Segment Start: SUPPLIED RECORDS

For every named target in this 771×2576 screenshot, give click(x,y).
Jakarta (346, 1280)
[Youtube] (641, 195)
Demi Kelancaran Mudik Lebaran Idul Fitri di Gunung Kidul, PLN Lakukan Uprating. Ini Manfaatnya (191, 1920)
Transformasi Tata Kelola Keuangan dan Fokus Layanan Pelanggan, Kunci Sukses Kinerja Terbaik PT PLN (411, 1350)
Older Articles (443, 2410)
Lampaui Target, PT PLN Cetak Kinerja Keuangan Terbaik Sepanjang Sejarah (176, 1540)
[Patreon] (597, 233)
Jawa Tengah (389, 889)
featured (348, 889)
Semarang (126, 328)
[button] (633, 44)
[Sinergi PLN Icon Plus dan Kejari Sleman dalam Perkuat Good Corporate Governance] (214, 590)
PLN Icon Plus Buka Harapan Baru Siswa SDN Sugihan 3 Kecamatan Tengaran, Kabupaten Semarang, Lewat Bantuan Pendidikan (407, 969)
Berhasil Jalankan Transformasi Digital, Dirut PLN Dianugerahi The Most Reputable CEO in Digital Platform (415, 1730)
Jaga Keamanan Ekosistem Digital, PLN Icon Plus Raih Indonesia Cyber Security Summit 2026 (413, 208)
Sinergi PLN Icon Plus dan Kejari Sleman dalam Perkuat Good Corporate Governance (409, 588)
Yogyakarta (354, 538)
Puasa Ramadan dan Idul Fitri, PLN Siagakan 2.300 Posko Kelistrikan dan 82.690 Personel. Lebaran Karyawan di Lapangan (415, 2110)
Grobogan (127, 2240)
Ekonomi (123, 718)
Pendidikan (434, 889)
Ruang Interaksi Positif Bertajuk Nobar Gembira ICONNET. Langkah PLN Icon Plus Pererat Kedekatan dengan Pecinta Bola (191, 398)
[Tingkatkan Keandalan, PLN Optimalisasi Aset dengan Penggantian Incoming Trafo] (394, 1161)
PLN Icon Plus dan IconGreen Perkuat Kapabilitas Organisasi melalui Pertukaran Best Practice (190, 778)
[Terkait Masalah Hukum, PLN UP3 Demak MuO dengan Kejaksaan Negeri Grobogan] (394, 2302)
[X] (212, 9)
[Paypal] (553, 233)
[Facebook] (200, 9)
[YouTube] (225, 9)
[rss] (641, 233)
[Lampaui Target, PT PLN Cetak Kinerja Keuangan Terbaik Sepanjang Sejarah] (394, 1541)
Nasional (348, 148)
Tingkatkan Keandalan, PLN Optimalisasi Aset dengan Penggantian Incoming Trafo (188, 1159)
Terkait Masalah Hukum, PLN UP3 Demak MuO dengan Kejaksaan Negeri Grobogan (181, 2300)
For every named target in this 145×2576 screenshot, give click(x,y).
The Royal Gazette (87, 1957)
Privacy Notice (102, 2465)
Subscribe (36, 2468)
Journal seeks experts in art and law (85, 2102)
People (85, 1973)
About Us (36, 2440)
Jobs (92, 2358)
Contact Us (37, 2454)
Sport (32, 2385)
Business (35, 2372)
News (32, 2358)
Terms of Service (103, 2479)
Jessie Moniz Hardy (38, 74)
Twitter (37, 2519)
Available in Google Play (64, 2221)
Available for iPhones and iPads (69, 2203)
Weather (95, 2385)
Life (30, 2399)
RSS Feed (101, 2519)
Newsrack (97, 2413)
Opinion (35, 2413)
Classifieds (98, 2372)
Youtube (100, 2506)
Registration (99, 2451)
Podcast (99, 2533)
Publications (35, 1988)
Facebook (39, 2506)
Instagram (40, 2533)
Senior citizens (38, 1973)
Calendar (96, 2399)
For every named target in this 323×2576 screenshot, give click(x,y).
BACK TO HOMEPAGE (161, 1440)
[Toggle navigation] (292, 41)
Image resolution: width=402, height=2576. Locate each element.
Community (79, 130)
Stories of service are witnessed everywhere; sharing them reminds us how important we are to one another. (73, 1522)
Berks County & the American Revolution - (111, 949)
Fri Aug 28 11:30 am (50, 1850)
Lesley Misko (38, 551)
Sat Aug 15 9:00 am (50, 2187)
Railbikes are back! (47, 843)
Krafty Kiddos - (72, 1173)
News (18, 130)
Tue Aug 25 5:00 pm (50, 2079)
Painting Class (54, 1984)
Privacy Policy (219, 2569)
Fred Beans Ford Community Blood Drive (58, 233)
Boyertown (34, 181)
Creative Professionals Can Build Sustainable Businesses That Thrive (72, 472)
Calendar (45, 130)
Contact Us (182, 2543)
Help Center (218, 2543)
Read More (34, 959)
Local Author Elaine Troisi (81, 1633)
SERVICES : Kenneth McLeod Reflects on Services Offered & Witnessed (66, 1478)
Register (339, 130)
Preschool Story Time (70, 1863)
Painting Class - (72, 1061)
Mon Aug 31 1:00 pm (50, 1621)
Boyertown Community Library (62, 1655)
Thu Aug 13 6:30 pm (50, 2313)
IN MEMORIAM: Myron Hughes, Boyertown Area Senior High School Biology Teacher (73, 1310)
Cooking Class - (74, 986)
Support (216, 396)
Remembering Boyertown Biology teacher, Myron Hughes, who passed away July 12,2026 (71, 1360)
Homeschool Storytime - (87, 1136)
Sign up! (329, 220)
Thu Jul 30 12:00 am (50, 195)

Segment End: SUPPLIED RECORDS

> _WHAT IS BEING ASKED_
Exactly as shown, repeat every record.

> _RESULT FOR THIS EXERCISE_
For every named target in this 771×2576 screenshot, give click(x,y).
Jakarta (346, 1280)
[Youtube] (641, 195)
Demi Kelancaran Mudik Lebaran Idul Fitri di Gunung Kidul, PLN Lakukan Uprating. Ini Manfaatnya (191, 1920)
Transformasi Tata Kelola Keuangan dan Fokus Layanan Pelanggan, Kunci Sukses Kinerja Terbaik PT PLN (411, 1350)
Older Articles (443, 2410)
Lampaui Target, PT PLN Cetak Kinerja Keuangan Terbaik Sepanjang Sejarah (176, 1540)
[Patreon] (597, 233)
Jawa Tengah (389, 889)
featured (348, 889)
Semarang (126, 328)
[button] (633, 44)
[Sinergi PLN Icon Plus dan Kejari Sleman dalam Perkuat Good Corporate Governance] (214, 590)
PLN Icon Plus Buka Harapan Baru Siswa SDN Sugihan 3 Kecamatan Tengaran, Kabupaten Semarang, Lewat Bantuan Pendidikan (407, 969)
Berhasil Jalankan Transformasi Digital, Dirut PLN Dianugerahi The Most Reputable CEO in Digital Platform (415, 1730)
Jaga Keamanan Ekosistem Digital, PLN Icon Plus Raih Indonesia Cyber Security Summit 2026 (413, 208)
Sinergi PLN Icon Plus dan Kejari Sleman dalam Perkuat Good Corporate Governance (409, 588)
Yogyakarta (354, 538)
Puasa Ramadan dan Idul Fitri, PLN Siagakan 2.300 Posko Kelistrikan dan 82.690 Personel. Lebaran Karyawan di Lapangan (415, 2110)
Grobogan (127, 2240)
Ekonomi (123, 718)
Pendidikan (434, 889)
Ruang Interaksi Positif Bertajuk Nobar Gembira ICONNET. Langkah PLN Icon Plus Pererat Kedekatan dengan Pecinta Bola (191, 398)
[Tingkatkan Keandalan, PLN Optimalisasi Aset dengan Penggantian Incoming Trafo] (394, 1161)
PLN Icon Plus dan IconGreen Perkuat Kapabilitas Organisasi melalui Pertukaran Best Practice (190, 778)
[Terkait Masalah Hukum, PLN UP3 Demak MuO dengan Kejaksaan Negeri Grobogan] (394, 2302)
[X] (212, 9)
[Paypal] (553, 233)
[Facebook] (200, 9)
[YouTube] (225, 9)
[rss] (641, 233)
[Lampaui Target, PT PLN Cetak Kinerja Keuangan Terbaik Sepanjang Sejarah] (394, 1541)
Nasional (348, 148)
Tingkatkan Keandalan, PLN Optimalisasi Aset dengan Penggantian Incoming Trafo (188, 1159)
Terkait Masalah Hukum, PLN UP3 Demak MuO dengan Kejaksaan Negeri Grobogan (181, 2300)
For every named target in this 145×2576 screenshot, give click(x,y).
The Royal Gazette (87, 1957)
Privacy Notice (102, 2465)
Subscribe (36, 2468)
Journal seeks experts in art and law (85, 2102)
People (85, 1973)
About Us (36, 2440)
Jobs (92, 2358)
Contact Us (37, 2454)
Sport (32, 2385)
Business (35, 2372)
News (32, 2358)
Terms of Service (103, 2479)
Jessie Moniz Hardy (38, 74)
Twitter (37, 2519)
Available in Google Play (64, 2221)
Available for iPhones and iPads (69, 2203)
Weather (95, 2385)
Life (30, 2399)
RSS Feed (101, 2519)
Newsrack (97, 2413)
Opinion (35, 2413)
Classifieds (98, 2372)
Youtube (100, 2506)
Registration (99, 2451)
Podcast (99, 2533)
Publications (35, 1988)
Facebook (39, 2506)
Instagram (40, 2533)
Senior citizens (38, 1973)
Calendar (96, 2399)
For every named target in this 323×2576 screenshot, give click(x,y).
BACK TO HOMEPAGE (161, 1440)
[Toggle navigation] (292, 41)
Image resolution: width=402, height=2576. Locate each element.
Community (79, 130)
Stories of service are witnessed everywhere; sharing them reminds us how important we are to one another. (73, 1522)
Berks County & the American Revolution - (111, 949)
Fri Aug 28 11:30 am (50, 1850)
Lesley Misko (38, 551)
Sat Aug 15 9:00 am (50, 2187)
Railbikes are back! (47, 843)
Krafty Kiddos - (72, 1173)
News (18, 130)
Tue Aug 25 5:00 pm (50, 2079)
Painting Class (54, 1984)
Privacy Policy (219, 2569)
Fred Beans Ford Community Blood Drive (58, 233)
Boyertown (34, 181)
Creative Professionals Can Build Sustainable Businesses That Thrive (72, 472)
Calendar (45, 130)
Contact Us (182, 2543)
Help Center (218, 2543)
Read More (34, 959)
Local Author Elaine Troisi (81, 1633)
SERVICES : Kenneth McLeod Reflects on Services Offered & Witnessed (66, 1478)
Register (339, 130)
Preschool Story Time (70, 1863)
Painting Class - (72, 1061)
Mon Aug 31 1:00 pm (50, 1621)
Boyertown Community Library (62, 1655)
Thu Aug 13 6:30 pm (50, 2313)
IN MEMORIAM: Myron Hughes, Boyertown Area Senior High School Biology Teacher (73, 1310)
Cooking Class - (74, 986)
Support (216, 396)
Remembering Boyertown Biology teacher, Myron Hughes, who passed away July 12,2026 (71, 1360)
Homeschool Storytime - (87, 1136)
Sign up! (329, 220)
Thu Jul 30 12:00 am (50, 195)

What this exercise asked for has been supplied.